Look through the entries for the line containing "The image size is (1280, 720).". Then output that line and every line after it, exactly, to the end.

Data for this task.

-*-*-

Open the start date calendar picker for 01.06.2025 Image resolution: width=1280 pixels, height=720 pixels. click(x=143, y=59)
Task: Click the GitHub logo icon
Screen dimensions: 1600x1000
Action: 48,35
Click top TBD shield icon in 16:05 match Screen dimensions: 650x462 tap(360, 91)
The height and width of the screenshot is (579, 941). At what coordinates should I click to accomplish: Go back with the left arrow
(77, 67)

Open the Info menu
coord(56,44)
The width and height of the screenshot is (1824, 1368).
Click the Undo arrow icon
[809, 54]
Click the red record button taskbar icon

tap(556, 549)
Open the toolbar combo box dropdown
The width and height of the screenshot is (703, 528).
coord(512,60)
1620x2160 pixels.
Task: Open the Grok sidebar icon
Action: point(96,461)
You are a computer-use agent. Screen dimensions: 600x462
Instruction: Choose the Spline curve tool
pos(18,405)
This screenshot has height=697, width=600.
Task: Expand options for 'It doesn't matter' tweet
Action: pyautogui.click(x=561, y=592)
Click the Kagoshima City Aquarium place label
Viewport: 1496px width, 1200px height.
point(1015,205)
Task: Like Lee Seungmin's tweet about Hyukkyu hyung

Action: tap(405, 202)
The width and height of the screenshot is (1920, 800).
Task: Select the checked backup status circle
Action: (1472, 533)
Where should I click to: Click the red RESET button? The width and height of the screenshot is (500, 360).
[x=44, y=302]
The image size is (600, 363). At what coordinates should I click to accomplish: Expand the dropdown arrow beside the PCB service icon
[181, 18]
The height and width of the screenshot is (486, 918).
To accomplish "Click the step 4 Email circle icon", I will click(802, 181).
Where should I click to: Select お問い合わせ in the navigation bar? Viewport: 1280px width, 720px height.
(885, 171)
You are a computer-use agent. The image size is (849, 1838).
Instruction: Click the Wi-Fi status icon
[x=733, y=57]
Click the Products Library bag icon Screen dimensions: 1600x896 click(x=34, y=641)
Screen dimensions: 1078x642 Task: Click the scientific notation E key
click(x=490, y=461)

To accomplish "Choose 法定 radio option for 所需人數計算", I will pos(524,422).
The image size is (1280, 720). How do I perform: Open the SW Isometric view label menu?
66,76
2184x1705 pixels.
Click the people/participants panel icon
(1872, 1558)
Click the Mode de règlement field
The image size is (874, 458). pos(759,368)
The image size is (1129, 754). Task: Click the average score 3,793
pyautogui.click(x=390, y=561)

-*-*-

Finished task.
The image size is (1280, 720). How do I perform: Open the SW Isometric view label menu?
66,76
2184x1705 pixels.
Click the people/participants panel icon
(1872, 1558)
Click the Mode de règlement field
The image size is (874, 458). pos(759,368)
The image size is (1129, 754). Task: Click the average score 3,793
pyautogui.click(x=390, y=561)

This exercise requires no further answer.